A new take on "The Musgrave Ritual."

Illustration from "The Musgrave
Ritual." Salt Lake Herald,
5 Nov. 1905
The Law & Humanities blog highlights Ross E. Davies's map in The Green Bag that accompanies "The Musgrave Ritual" (1893), which attempts to identify when and where Holmes told Watson about the case and provides the historical backdrop to the ritual.

Monday, February 20, 2017

The mysteries of Isaac Asimov.

My essay "'I Write Christie': The Mysteries of Isaac Asimov" has been published in Salem Press's Critical Insights: Isaac Asimov edited by M. Keith Booker (U-Arkansas). It assesses Asimov's mystery fiction, as there is little critical work on this area of Asimov's oeuvre (aside from his science fiction mysteries with detective Elijah Baley and robot R. Daneel Olivaw). The essay looks at Asimov's vastly underrated debut mystery novel, The Death Dealers (aka A Whiff of Death, rooted in his graduate school experiences at Columbia); Murder at the ABA (with a protagonist based on sci-fi author Harlan Ellison); Black Widowers mystery short stories (with characters modeled on other sci-fi writers); Union Club short stories (with an Asimov alter ego); the Baley-Daneel series; children's mysteries; and assorted other stories. Asimov was a Golden Age mystery fan, and his puzzle mysteries reflect this tradition.

Check out the table of contents.

Monday, February 13, 2017

Upcoming exhibition:
Clever Criminals and Daring Detectives.

Illustration from Arthur Conan
Doyle's "The Adventure of the
Empty House," San Francisco
Call
, 5 Mar. 1905
Opening in April at the Rosenbach Museum and Library in Philadelphia will be the exhibition "Clever Criminals and Daring Detectives" that will take a historical look at criminals and detectives in fiction. Materials on display will include the original manuscript of Arthur Conan Doyle's "The Adventure of the Empty House" and reflections on mystery collecting of Ellery Queen.

Wednesday, February 08, 2017

Podcast on 1970s female detectives on TV.

TV Kate Mulgrew as Mrs. Columbo
Kate Mulgrew as
Mrs. Columbo, 1979.
Fotocollectie Anefo,
Dutch National Archives
The Law & Humanities blog calls attention to this podcast on 1970s female TV detectives from Advanced TV Herstory. The episode covers the Nancy Drew TV series with Pamela Sue Martin, Mrs. Columbo with Kate Mulgrew, and Charlie's Angels.
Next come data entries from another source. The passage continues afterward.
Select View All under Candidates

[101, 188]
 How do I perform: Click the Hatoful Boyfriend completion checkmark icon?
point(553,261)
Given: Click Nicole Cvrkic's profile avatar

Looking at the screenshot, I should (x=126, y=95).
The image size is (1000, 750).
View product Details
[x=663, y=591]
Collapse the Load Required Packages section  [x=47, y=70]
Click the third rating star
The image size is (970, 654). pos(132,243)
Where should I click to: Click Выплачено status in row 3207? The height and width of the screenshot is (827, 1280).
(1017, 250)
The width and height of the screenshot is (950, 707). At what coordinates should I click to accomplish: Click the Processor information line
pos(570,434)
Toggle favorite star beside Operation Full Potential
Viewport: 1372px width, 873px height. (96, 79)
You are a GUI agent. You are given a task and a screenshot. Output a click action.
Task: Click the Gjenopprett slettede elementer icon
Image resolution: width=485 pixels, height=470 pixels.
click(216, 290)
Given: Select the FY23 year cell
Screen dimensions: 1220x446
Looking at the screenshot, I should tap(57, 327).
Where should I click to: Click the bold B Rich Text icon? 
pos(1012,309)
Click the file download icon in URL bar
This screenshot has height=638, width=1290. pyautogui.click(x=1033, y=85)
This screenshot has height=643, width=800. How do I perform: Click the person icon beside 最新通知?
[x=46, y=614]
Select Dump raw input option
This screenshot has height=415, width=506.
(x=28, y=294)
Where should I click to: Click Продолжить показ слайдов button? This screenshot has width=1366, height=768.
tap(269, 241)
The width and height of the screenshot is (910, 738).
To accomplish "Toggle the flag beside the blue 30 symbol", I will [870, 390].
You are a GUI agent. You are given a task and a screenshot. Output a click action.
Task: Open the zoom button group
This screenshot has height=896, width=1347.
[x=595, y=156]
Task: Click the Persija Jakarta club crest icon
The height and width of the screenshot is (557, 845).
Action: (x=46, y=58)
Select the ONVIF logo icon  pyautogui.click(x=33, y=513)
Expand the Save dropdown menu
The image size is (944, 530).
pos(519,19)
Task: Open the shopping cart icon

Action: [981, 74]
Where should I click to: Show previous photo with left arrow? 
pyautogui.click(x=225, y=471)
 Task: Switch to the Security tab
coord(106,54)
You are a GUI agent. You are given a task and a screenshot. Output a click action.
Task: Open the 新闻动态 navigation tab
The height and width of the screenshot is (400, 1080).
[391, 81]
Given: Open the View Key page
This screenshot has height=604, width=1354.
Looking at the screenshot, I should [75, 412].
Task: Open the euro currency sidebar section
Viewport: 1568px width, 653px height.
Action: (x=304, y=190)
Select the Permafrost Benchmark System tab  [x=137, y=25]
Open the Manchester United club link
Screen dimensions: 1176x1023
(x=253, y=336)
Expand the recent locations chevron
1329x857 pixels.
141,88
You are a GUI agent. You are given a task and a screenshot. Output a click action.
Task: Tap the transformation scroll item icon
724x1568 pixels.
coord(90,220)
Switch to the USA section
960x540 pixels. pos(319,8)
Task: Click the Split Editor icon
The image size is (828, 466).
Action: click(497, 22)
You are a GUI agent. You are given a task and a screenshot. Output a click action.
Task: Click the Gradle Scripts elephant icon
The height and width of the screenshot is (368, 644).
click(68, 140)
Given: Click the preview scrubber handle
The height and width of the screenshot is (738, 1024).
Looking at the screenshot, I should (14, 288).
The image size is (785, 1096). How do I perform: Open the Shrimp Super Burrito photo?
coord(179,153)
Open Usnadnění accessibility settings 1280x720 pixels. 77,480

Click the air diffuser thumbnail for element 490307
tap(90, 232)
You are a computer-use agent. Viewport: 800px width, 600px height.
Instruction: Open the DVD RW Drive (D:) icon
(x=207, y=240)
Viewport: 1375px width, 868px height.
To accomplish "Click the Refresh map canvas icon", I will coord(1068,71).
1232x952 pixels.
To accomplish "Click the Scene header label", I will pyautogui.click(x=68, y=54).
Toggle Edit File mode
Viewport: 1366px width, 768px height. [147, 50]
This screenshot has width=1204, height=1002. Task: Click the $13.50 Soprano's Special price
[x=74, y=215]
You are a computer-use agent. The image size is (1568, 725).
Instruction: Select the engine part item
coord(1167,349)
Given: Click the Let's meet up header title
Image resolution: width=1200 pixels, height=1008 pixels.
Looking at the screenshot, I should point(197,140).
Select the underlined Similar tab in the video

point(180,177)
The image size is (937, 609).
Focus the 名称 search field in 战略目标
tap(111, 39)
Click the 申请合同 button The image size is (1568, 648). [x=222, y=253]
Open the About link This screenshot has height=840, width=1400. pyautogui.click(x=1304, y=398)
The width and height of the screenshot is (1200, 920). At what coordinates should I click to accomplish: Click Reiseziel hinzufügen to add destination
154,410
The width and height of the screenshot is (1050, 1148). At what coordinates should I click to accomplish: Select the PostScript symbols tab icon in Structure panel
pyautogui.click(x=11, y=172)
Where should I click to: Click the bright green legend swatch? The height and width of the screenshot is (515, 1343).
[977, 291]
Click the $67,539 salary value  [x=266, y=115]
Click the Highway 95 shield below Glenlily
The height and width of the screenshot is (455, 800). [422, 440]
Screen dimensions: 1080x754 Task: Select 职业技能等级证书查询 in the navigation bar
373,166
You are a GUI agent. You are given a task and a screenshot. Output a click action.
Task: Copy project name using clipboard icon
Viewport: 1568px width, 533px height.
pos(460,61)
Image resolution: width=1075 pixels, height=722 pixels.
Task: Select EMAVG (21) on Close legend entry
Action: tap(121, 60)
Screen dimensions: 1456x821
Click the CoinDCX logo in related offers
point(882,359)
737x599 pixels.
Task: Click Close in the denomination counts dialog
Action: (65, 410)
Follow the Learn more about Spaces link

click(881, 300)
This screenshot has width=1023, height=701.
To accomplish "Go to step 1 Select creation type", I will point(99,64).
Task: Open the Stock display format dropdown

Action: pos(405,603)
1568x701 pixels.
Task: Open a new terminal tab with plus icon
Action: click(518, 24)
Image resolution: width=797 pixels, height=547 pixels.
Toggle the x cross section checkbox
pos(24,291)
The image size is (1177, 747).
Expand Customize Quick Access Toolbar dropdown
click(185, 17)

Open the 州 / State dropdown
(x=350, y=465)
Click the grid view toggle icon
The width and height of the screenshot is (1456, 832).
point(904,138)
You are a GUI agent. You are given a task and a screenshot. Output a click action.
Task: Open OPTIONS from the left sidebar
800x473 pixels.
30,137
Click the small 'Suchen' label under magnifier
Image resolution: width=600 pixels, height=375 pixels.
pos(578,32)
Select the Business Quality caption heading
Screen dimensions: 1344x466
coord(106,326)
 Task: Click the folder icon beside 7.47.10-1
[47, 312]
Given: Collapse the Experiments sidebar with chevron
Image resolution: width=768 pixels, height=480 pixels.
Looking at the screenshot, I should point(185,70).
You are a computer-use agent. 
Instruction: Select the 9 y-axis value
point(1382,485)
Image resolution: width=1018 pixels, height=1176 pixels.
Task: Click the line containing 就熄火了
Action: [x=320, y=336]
Tuesday, February 07, 2017

The Phantom Light (1935).

Gordon Harker. NYPL
In The Phantom Light, the murder of a lighthouse keeper is complicated by the appearance of a mysterious light and a band of wreckers. Starring Gordon Harker (great-uncle of actress Susannah Harker) and Ian Hunter, the film is directed by Michael Powell (before he and Emeric Pressburger formed the Archers), from a play cowritten by Australian-born Evadne Price (who wrote Not So Quiet... Stepdaughters of War under the pseudonym Helen Zenna Smith). Mystery author Joseph Jefferson Farjeon (aka Anthony Swift) provided some dialogue.

Monday, February 06, 2017

The banning of Conan Doyle and Hammett.

Dashiell Hammett.
Yank 30 Nov. 1945
The Department of Special Collections of the Kenneth Spencer Research Library at the University of Kansas has posted online the catalog (with images) of its 1955 exhibition on banned books, which received ALA's Letter Library Award in 1956.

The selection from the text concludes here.